Biological Activities and Chemical Composition of Methanolic Extracts of Selected Autochthonous Microalgae Strains from the Red Sea

Four lipid-rich microalgal species from the Red Sea belonging to three different genera (Nannochloris, Picochlorum and Desmochloris), previously isolated as novel biodiesel feedstocks, were bioprospected for high-value, bioactive molecules. Methanol extracts were thus prepared from freeze-dried biomass and screened for different biological activities. Nannochloris sp. SBL1 and Desmochloris sp. SBL3 had the highest radical scavenging activity against 1,1-diphenyl-2-picrylhydrazyl, and the best copper and iron chelating activities. All species had potent butyrylcholinesterase inhibitory activity (>50%) and mildly inhibited tyrosinase. Picochlorum sp. SBL2 and Nannochloris sp. SBL4 extracts significantly reduced the viability of tumoral (HepG2 and HeLa) cells with lower toxicity against the non-tumoral murine stromal (S17) cells. Nannochloris sp.
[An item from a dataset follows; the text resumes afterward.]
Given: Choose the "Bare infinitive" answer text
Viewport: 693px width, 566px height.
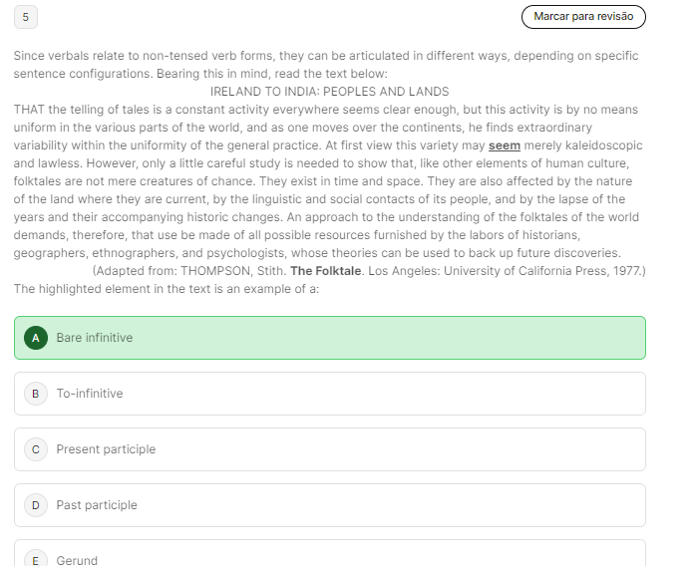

SBL1 significantly reduced the viability of Leishmania infantum down to 62% (250 µg/mL). Picochlorum sp. SBL2 had the highest total phenolic content, the major phenolic compounds identified being salicylic, coumaric and gallic acids. Neoxanthin, violaxanthin, zeaxanthin, lutein and β-carotene were identified in the extracts of all strains, while canthaxanthin was only identified in Picochlorum sp. SBL2. Taken together, these results strongly suggest that the microalgae included in this work could be used as sources of added-value products that could be used to upgrade the final biomass value.